Personal information
- Born: Jovana Vojinović 18 February 1992 (age 34) Trstenik, Yugoslavia
- Spouse: Richárd Rapport ​(m. 2016)​

Chess career
- Country: FR Yugoslavia (until 2003); Serbia and Montenegro (2003–2006); Montenegro (2006–2013); Serbia (2013–2022; since 2026); Romania (2022–2024); Hungary (2024–2026);
- Title: Woman Grandmaster (2009)
- FIDE rating: 2324 (April 2023)
- Peak rating: 2388 (February 2019)
- Peak ranking: No. 73 woman (February 2019)

= Jovana Rapport =

Serbian chess player (born 1992)

Jovana Rapport ( Vojinović; (Note: Јована Војиновић.) born 18 February 1992) is a Serbian chess player. She holds the title of Woman Grandmaster (WGM), which FIDE awarded her in 2009. She is a two-time Montenegrin women's champion (2009, 2010) and also a Serbian women's champion (2014).

==Chess career==
She participated in the European Youth Chess Championships and the World Youth Chess Championships in various age categories. Her best result was a third place in 2002 in Heraklion in the World Youth Championships in Girls U10 age category. When she did not make the Serbian team in 2006, she decided to switch her allegiance to Montenegro. She represented Montenegro in the European Girls' U18 Team Chess Championships (2007−2009) and won silver (2008) and bronze (2007) team medals, and won two gold (2008, 2009) and silver (2007) individual medals.

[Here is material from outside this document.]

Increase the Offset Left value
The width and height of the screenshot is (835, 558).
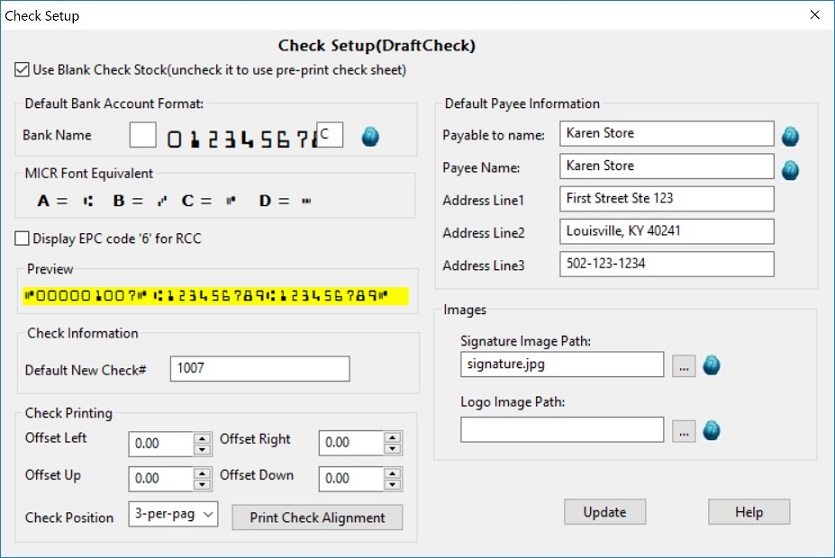pyautogui.click(x=202, y=437)
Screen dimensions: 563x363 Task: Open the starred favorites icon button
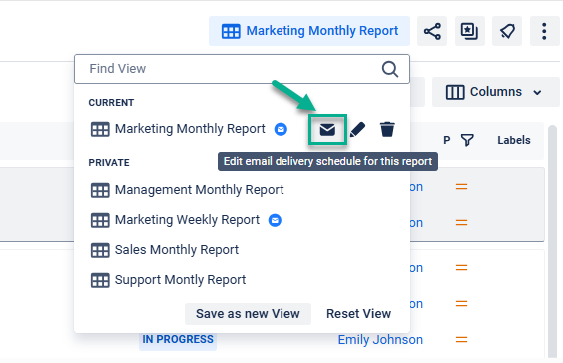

She won the 2009 Mediterranean Women's Chess Championship in Antalya. In 2011 in Pančevo, she won the international women's chess tournament.

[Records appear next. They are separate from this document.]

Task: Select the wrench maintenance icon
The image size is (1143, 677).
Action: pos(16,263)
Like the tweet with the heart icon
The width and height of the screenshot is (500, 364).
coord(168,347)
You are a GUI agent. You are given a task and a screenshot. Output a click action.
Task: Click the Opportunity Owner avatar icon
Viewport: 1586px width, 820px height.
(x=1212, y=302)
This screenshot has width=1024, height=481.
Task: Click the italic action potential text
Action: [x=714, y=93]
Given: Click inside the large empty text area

In the Montenegrin Chess Championship for women, she has won four medals − two gold (2009, 2010), a silver (2008) and a bronze (2007). She switched back her national federation to her native Serbia in early 2013. In 2014, she won the Serbian Chess Championship for women.

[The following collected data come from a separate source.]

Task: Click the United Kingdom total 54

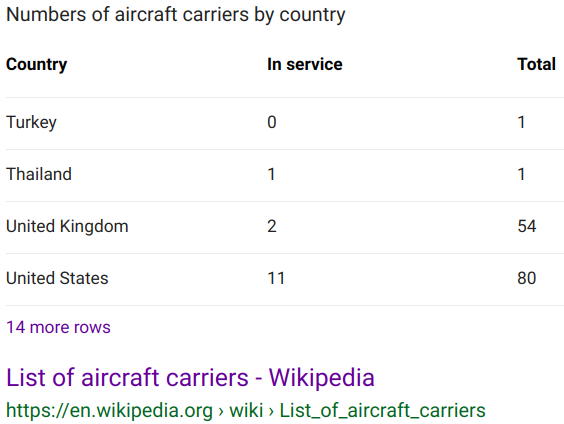Action: tap(527, 226)
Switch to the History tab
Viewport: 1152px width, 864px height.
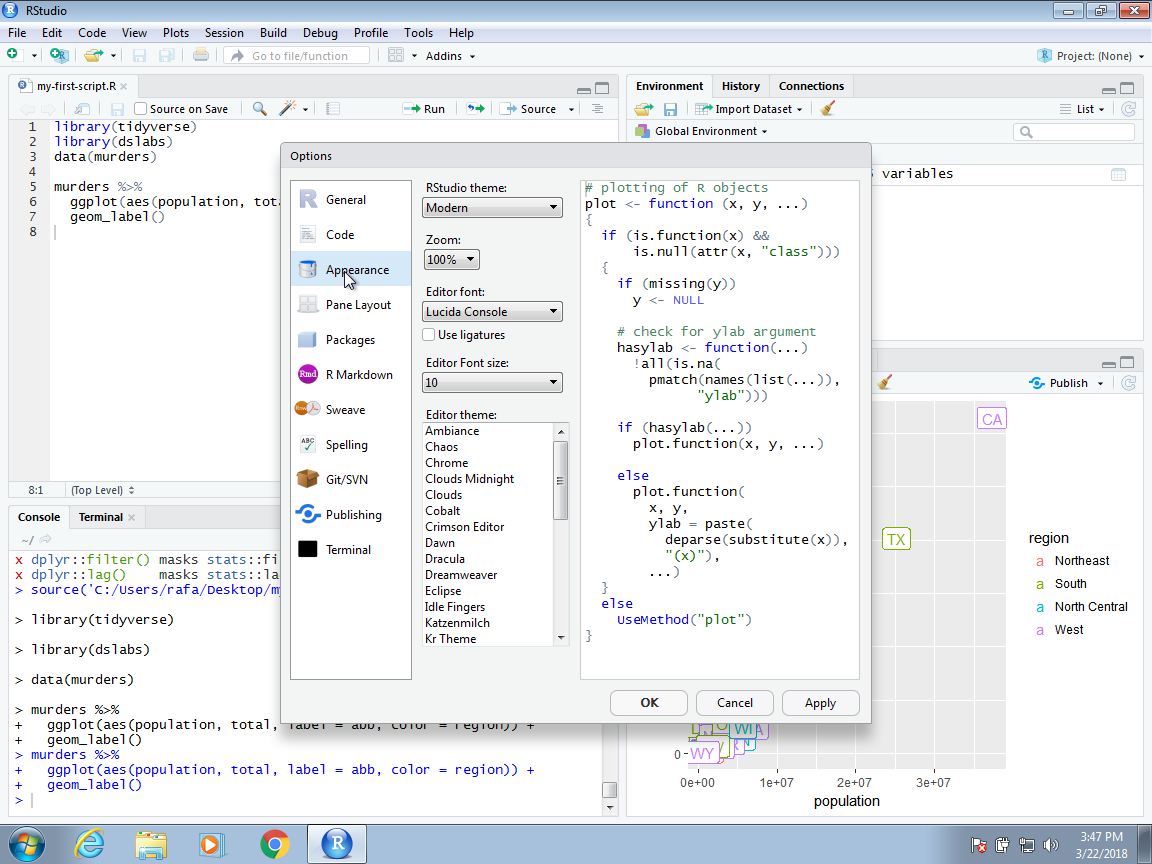point(740,86)
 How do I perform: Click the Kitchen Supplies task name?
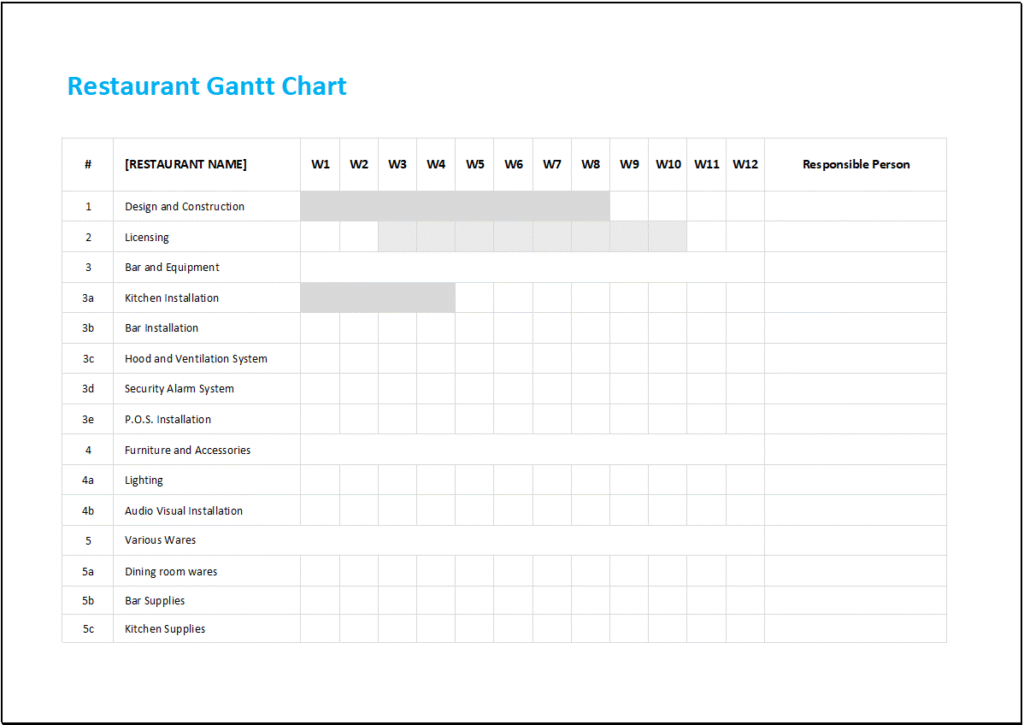click(164, 628)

Jovana Rapport played for Montenegro and Serbia in the Women's Chess Olympiads:
- In 2008, at first board in the 38th Chess Olympiad (women) in Dresden (+6, =3, -2),
- In 2010, at first board in the 39th Chess Olympiad (women) in Khanty-Mansiysk (+6, =2, -3),
- In 2012, at first board in the 40th Chess Olympiad (women) in Istanbul (+5, =6, -0),
- In 2014, at second board in the 41st Chess Olympiad (women) in Tromsø (+5, =1, -4),
- In 2016, at first board in the 42nd Chess Olympiad (women) in Baku (+5, =2, -3).

Jovana Rapport played for Montenegro and Serbia in the European Team Chess Championships:
- In 2007, at second board in the 7th European Team Chess Championship (women) in Heraklion (+1, =3, -4),
- In 2009, at first board in the 8th European Team Chess Championship (women) in Novi Sad (+3, =3, -3),
- In 2011, at first board in the 9th European Team Chess Championship (women) in Porto Carras (+4, =3, -2),
- In 2013, at third board in the 10th European Team Chess Championship (women) in Warsaw (+3, =1, -4),
- In 2015, at second board in the 11th European Team Chess Championship (women) in Reykjavík and won individual gold medal (+5, =3, -0).

In 2008, she was awarded the title of Woman International Master (WIM) by FIDE and received the title of Woman Grandmaster (WGM) the following year. She was the first woman representing Montenegro to be awarded the latter title.

Rapport achieved required norms for International Master (IM) title by late November 2015, but has yet to reach minimum rating (2400) for the title.

==Personal life==
She married Hungarian chess grandmaster Richárd Rapport in June 2016 and they live in Belgrade, Serbia. In September 2022, the Rapports together decided to switch their federations to Romania. They switched back to Hungary in July 2024.